What the task requires =>
Answer these questions using the text on the Rome-Moscow exchange:
(a) For how many days were the young Russian Orthodox scholars hosted in Rome in May?
(b) Who has been the driving spirit behind the exchange program?
(c) In which city did Pope Francis and Patriarch Kirill hold their first meeting?

Rome-Moscow Exchange

A dozen young Catholic theologians and scholars from Rome, Italy, are now in Moscow, Russia, for two weeks as part of a Catholic-Orthodox exchange program which aims to improve relations between the Roman Catholic and Russian Orthodox Churches.

Already in May, in the first part of this exchange program, a dozen young Russian Orthodox scholars were hosted in Rome for 10 days, and met with Pope Francis. One young Russian said the experience was “one of the most powerful and profound of my whole life.”

Now, in the second part of this exchange, these Catholic scholars are staying in Moscow for two weeks.

jpeg-2(Swiss Cardinal Kurt Koch is on the right in the photo to the left, which shows the meeting on February 12 of Pope Francis with Russian Orthodox Patriarch Kirill; the monsignor next to the Pope is a tall Lithuanian priest who is translating for the Pope, and the man on the far left is a Russian Orthodox layman from Colombia in Latin America who is translating for Patriarch Kirill from Spanish to Russian and vice versa; this same layman can be seen in blue jeans on the far left of the Moscow group photo below)

The exchange project has been developed by Cardinal Kurt Koch, head of the Vatican’s Council for the Promotion of Christian Unity and Metropolitan Hilarion, head of the External Relations office of the Moscow Patriarchate. Father Hyacinthe Destivelle, a French Dominican priest who works for Cardinal Koch in the Council for Christian Unity, has been the driving spirit behind this exchange program. Father Destivelle spend six years in St. Petersburg a decade ago, and speaks Russian fluently.

The project is just one of a number of initiatives taking place to “implement” the content of the “Common Declaration” signed by Pope Francis and Patriarch Kirill, head of the Russian Orthodox Church, after their historic first meeting on February 12 in Havana, Cuba.

The goal of this effort is to improve mutual understanding between the separated Catholic and Russian Orthodox Churches through personal encounters.

Material provided =>
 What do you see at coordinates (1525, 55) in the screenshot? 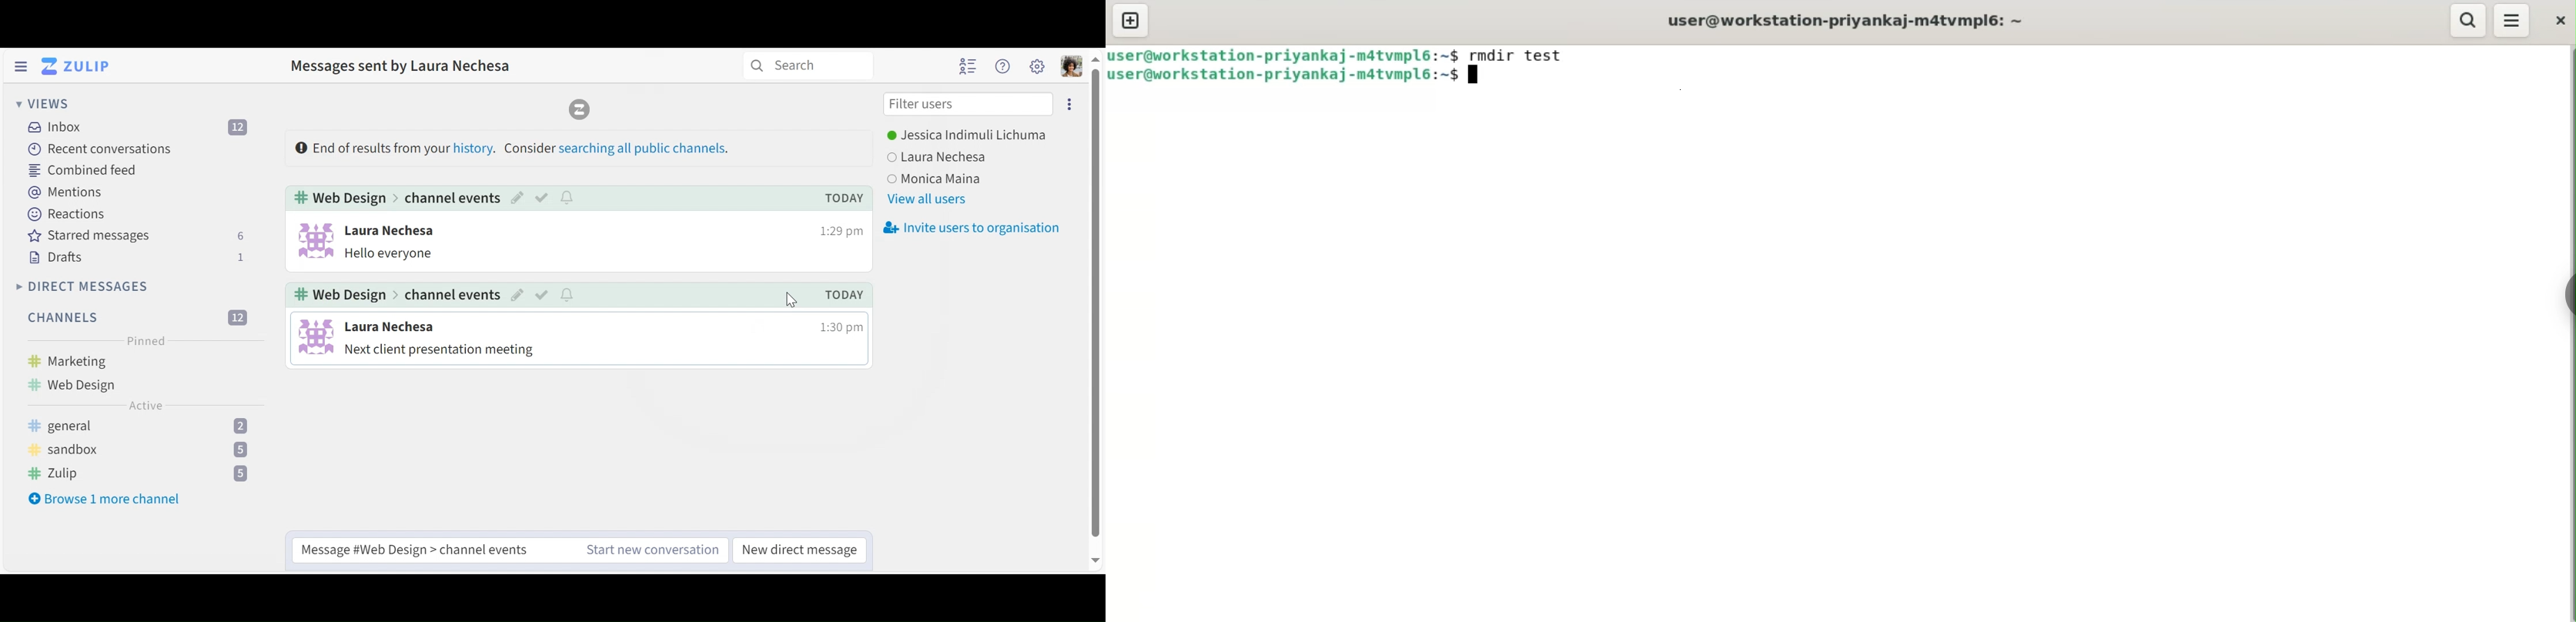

Problem solution =>
(a) 10 days.
(b) Father Hyacinthe Destivelle, a French Dominican priest who works for Cardinal Koch in the Council for Christian Unity.
(c) Havana, Cuba.